PROBLEM DETAILS: Only the lines from the beginning of the data below through the line containing "Click the horizontal" belong in the response, each copied exactly.

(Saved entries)
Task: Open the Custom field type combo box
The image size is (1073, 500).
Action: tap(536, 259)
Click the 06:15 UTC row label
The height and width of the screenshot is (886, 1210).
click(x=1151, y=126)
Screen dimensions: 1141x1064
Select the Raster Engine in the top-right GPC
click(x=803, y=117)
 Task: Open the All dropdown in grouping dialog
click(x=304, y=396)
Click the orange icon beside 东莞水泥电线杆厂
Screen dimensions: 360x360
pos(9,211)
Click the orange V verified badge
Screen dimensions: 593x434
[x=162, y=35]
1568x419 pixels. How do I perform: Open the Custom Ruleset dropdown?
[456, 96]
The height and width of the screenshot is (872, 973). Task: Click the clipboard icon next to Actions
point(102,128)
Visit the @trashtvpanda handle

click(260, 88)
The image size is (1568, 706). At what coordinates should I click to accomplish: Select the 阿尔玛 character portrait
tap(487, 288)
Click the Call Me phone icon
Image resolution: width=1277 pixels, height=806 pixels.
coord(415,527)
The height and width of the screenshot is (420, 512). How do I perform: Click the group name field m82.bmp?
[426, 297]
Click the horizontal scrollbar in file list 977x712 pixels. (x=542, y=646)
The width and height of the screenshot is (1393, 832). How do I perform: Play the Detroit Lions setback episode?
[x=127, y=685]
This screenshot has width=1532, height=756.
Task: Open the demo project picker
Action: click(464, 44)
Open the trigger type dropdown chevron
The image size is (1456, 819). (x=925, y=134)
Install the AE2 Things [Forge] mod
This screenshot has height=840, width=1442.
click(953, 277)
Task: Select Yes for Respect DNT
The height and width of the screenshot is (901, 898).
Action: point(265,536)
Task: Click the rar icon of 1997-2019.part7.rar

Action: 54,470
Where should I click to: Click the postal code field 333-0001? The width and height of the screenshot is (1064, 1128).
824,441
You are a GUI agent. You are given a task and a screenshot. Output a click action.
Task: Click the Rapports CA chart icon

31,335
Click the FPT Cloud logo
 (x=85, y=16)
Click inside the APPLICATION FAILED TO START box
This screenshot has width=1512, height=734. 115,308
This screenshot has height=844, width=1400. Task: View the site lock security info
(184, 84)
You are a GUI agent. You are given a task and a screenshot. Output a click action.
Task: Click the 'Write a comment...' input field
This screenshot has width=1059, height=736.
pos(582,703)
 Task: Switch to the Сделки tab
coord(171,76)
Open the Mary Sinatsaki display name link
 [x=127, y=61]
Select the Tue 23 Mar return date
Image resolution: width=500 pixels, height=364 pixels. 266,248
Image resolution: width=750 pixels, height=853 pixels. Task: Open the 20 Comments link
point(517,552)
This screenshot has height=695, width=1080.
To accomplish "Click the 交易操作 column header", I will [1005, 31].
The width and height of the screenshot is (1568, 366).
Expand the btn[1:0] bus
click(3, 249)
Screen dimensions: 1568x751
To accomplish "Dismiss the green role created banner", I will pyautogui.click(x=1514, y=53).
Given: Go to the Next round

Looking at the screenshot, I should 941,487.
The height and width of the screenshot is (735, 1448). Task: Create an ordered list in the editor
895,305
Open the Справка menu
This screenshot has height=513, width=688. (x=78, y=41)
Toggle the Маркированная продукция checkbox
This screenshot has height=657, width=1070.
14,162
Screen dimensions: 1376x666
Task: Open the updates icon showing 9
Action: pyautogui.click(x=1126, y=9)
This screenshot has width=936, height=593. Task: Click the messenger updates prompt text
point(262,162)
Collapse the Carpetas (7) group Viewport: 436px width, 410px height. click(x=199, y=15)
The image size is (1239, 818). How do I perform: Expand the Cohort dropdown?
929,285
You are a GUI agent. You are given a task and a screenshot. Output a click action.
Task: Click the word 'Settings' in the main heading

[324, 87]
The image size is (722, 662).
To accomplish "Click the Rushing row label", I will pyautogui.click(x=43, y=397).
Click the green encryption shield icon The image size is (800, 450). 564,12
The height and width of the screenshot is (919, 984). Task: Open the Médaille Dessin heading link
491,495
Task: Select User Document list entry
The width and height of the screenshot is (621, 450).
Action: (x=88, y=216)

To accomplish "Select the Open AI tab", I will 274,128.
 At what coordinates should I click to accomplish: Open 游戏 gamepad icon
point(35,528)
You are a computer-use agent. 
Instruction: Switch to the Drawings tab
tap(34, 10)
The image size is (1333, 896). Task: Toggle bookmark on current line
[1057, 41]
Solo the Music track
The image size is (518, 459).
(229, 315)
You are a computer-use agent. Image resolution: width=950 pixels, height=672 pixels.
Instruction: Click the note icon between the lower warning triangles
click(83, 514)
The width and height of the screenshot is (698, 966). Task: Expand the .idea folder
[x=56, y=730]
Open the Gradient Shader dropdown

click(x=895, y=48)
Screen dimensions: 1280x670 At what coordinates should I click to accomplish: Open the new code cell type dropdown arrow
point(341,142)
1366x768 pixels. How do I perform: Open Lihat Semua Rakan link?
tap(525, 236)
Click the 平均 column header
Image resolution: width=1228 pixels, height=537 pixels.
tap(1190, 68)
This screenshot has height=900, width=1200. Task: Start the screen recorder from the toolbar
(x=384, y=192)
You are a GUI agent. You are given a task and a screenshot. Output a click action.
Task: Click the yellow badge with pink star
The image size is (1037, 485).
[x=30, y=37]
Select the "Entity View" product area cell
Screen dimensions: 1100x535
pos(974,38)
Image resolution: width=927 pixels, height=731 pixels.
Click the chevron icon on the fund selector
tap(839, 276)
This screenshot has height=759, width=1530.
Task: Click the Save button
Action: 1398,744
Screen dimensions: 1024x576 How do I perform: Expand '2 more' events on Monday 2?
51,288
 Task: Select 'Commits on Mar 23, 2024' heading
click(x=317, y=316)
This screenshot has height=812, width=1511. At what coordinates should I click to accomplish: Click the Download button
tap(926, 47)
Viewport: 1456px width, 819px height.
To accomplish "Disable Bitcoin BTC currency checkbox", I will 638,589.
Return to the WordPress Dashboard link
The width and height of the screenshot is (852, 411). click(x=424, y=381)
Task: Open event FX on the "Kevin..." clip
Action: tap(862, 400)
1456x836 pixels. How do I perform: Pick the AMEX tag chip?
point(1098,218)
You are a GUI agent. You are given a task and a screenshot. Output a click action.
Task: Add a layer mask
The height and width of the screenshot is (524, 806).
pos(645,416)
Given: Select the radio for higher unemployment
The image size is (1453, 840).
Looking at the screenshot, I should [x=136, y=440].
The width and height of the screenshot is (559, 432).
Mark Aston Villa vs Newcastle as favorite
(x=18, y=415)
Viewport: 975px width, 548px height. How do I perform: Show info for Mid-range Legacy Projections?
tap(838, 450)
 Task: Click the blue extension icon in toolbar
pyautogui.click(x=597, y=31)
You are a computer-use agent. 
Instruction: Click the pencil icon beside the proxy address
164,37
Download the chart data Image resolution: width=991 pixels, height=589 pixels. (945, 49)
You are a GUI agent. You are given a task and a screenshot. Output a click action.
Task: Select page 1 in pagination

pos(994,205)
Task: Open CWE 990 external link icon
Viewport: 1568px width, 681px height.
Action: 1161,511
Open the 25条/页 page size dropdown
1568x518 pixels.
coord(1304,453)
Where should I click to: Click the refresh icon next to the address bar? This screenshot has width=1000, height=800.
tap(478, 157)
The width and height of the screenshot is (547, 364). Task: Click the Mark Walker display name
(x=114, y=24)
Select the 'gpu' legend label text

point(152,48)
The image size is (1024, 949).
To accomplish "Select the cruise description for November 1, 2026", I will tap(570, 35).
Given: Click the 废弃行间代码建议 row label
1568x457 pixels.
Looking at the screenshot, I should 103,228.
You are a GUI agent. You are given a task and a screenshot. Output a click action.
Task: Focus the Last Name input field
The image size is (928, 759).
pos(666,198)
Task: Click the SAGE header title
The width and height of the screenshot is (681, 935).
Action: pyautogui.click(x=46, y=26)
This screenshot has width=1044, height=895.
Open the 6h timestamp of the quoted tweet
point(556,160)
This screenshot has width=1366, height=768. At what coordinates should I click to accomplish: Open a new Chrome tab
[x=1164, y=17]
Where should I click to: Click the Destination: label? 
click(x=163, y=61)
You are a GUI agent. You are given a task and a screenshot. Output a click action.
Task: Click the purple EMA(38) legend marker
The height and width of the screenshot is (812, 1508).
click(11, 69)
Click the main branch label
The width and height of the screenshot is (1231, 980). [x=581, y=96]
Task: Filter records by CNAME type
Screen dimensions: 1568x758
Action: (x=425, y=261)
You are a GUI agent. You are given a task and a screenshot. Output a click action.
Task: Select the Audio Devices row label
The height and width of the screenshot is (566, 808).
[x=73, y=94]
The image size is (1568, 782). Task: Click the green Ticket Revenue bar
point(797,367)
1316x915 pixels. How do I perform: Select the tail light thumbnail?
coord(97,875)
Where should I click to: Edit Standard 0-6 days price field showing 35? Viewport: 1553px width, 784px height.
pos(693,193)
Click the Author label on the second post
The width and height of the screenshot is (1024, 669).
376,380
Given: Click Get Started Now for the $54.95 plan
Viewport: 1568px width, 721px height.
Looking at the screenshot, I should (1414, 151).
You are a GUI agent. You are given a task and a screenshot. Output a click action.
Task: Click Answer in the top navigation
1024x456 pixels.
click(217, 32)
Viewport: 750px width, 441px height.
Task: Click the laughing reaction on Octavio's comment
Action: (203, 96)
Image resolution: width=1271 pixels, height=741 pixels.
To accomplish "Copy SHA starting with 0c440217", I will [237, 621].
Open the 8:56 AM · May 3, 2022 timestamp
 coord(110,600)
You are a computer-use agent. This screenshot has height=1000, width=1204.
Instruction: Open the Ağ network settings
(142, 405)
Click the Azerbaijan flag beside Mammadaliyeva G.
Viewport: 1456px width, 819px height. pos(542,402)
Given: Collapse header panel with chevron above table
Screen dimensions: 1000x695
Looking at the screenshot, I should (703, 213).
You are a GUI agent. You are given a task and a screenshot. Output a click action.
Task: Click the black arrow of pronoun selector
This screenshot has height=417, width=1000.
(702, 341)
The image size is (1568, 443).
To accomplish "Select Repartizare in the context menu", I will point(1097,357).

RESPONSE BELOW:
Task: Open the Custom field type combo box
The image size is (1073, 500).
Action: tap(536, 259)
Click the 06:15 UTC row label
The height and width of the screenshot is (886, 1210).
click(x=1151, y=126)
Screen dimensions: 1141x1064
Select the Raster Engine in the top-right GPC
click(x=803, y=117)
 Task: Open the All dropdown in grouping dialog
click(x=304, y=396)
Click the orange icon beside 东莞水泥电线杆厂
Screen dimensions: 360x360
pos(9,211)
Click the orange V verified badge
Screen dimensions: 593x434
[x=162, y=35]
1568x419 pixels. How do I perform: Open the Custom Ruleset dropdown?
[456, 96]
The height and width of the screenshot is (872, 973). Task: Click the clipboard icon next to Actions
point(102,128)
Visit the @trashtvpanda handle

click(260, 88)
The image size is (1568, 706). At what coordinates should I click to accomplish: Select the 阿尔玛 character portrait
tap(487, 288)
Click the Call Me phone icon
Image resolution: width=1277 pixels, height=806 pixels.
coord(415,527)
The height and width of the screenshot is (420, 512). How do I perform: Click the group name field m82.bmp?
[426, 297]
Click the horizontal scrollbar in file list 977x712 pixels. (x=542, y=646)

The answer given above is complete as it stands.